§ **WHAT THE TASK ASKS**
In the data below, swap every occurrence of "GUI agent" for "interface assistant" and keep everything else the same. Reproduce the data without the pictures.

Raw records
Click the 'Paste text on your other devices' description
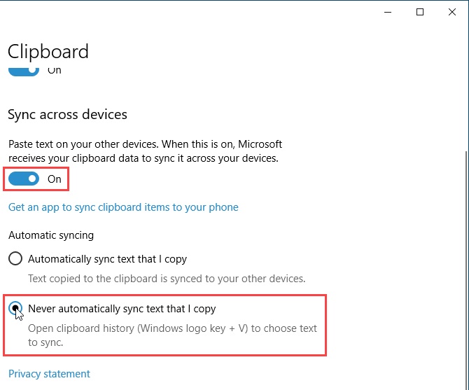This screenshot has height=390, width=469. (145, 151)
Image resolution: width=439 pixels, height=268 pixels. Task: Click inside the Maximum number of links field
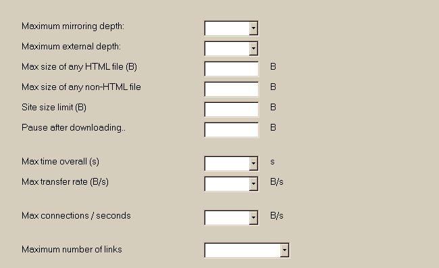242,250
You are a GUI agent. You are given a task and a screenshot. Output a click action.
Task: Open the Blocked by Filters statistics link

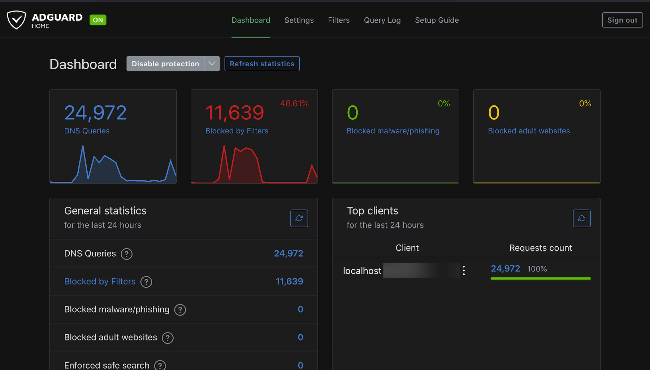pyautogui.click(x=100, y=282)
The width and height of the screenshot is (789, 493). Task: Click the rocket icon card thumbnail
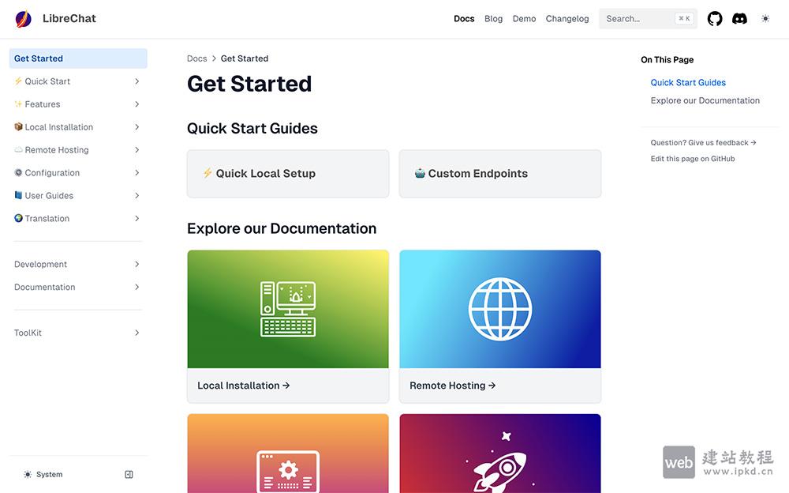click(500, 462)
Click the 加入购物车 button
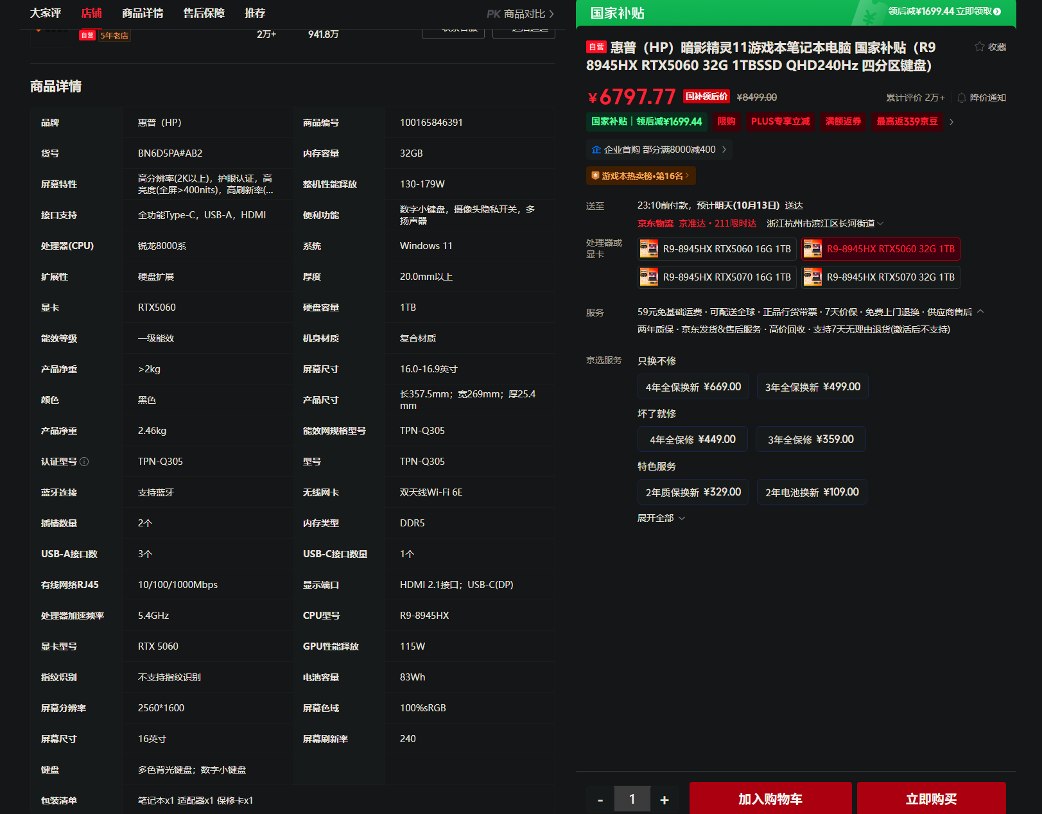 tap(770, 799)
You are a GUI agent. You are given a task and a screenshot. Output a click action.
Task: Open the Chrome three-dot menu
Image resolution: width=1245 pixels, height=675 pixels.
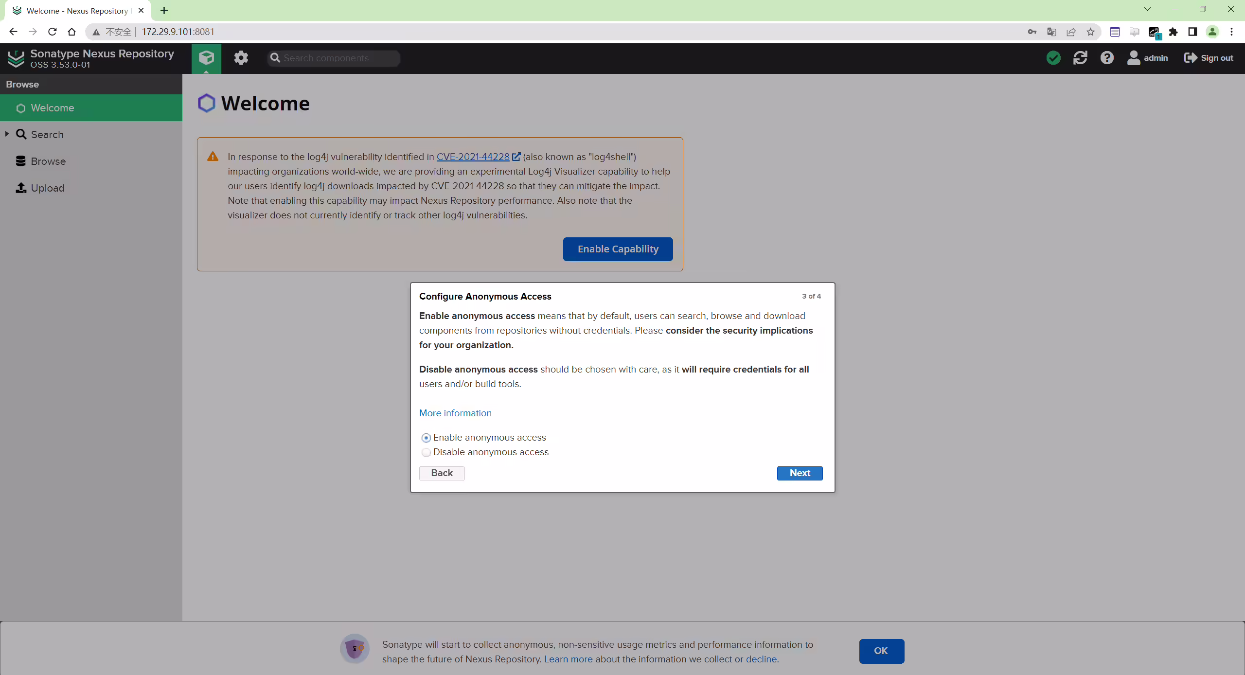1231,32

§ **RESPONSE TO THIS TASK**
Click the 'Paste text on your other devices' description
This screenshot has height=390, width=469. (145, 151)
Image resolution: width=439 pixels, height=268 pixels. Task: Click inside the Maximum number of links field
242,250
You are a interface assistant. You are given a task and a screenshot. Output a click action.
Task: Open the Blocked by Filters statistics link

pyautogui.click(x=100, y=282)
The width and height of the screenshot is (789, 493). Task: Click the rocket icon card thumbnail
click(500, 462)
Click the 加入购物车 button
 tap(770, 799)
You are a interface assistant. You are given a task and a screenshot. Output a click action.
Task: Open the Chrome three-dot menu
Image resolution: width=1245 pixels, height=675 pixels.
1231,32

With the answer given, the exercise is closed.